Alexander y Nadia oyeron largos bramidos y percibieron la vibración de las enormes patas en el suelo. Para entonces ya había comenzado el acto final: las redes inmovilizaban al elefante y las primeras lanzas se clavaban en sus costados.
Un grito de Nadia detuvo a los cazadores con las lanzas en alto, mientras el elefante se debatía furioso, luchando con sus últimas fuerzas.
– ¡No lo maten! ¡No lo maten! -repetía Nadia.
La joven se colocó entre los hombres y el animal con los brazos en alto. Los pigmeos se repusieron rápidamente de la sorpresa y trataron de apartarla, pero entonces saltó Alexander al ruedo.
– ¡Basta! ¡Deténganse! -gritó el joven, mostrándoles el amuleto.
– ¡Ipemba-Afua! -exclamaron, cayendo postrados ante el símbolo sagrado de su tribu, que por tanto tiempo estuviera en manos de Kosongo.
Alexander comprendió que ese hueso tallado era más valioso que el polvo que contenía; aunque hubiera estado vacío, la reacción de los pigmeos sería la misma. Ese objeto había pasado de mano en mano por muchas generaciones, se le atribuían poderes mágicos. La deuda contraída con Alexander y Nadia por haberles devuelto Ipemba-Afua era inmensa: nada podían negarles a esos jóvenes forasteros que les traían el alma de la tribu.
Antes de entregarles el amuleto, Alexander les explicó las razones para no matar al animal, que ya estaba vencido en las redes.
– Quedan muy pocos elefantes en el bosque, pronto serán exterminados. ¿Qué harán entonces? No habrá marfil para rescatar a sus niños de la esclavitud. La solución no es el marfil, sino eliminar a Kosongo y liberar de una vez a sus familias -dijo el joven.
Agregó que Kosongo era un hombre común y corriente, la tierra no temblaba si sus pies la tocaban, no podía matar con la mirada o con la voz. Su único poder era aquel que los demás le daban. Si nadie le tuviera miedo, Kosongo se desinflaba.
– ¿Y Mbembelé? ¿Y los soldados? -preguntaron los pigmeos.

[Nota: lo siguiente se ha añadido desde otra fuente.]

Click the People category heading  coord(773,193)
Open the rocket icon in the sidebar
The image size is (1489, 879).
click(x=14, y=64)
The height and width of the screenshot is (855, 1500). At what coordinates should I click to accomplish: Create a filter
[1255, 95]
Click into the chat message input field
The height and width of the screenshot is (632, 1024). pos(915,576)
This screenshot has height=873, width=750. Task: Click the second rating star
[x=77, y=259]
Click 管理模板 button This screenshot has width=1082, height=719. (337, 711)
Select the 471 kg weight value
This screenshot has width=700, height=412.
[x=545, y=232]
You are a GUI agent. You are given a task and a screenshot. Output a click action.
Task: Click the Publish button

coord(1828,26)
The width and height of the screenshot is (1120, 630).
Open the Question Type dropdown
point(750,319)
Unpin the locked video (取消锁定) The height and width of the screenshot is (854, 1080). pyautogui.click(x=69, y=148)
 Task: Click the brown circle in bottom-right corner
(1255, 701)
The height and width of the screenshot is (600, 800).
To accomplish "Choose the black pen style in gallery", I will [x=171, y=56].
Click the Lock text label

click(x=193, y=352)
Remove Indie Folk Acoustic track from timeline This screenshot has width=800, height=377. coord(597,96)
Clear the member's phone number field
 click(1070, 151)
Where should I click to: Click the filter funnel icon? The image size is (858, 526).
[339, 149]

Alexander debió admitir que no habían visto al comandante y que, en efecto, los miembros de la Hermandad del Leopardo parecían peligrosos.
– Pero si ustedes tienen valor para cazar elefantes con lanzas, también pueden desafiar a Mbembelé y sus hombres -agregó.
– Vamos a la aldea. Con Ipemba-Afua y con nuestras mujeres podemos vencer al rey y al comandante -propuso Beyé-Dokou.
En su calidad de tuma -mejor cazador- contaba con el respeto de sus compañeros, pero no tenía autoridad para imponerles nada. Los cazadores empezaron a discutir entre ellos y, a pesar de la seriedad del tema, de pronto estallaban en risotadas. Alexander consideró que sus nuevos amigos estaban perdiendo un tiempo precioso.
– Liberaremos a sus mujeres para que peleen junto a nosotros. También mis amigos ayudarán. Seguro que a mi abuela se le ocurrirá algún truco, es muy lista -prometió Alexander.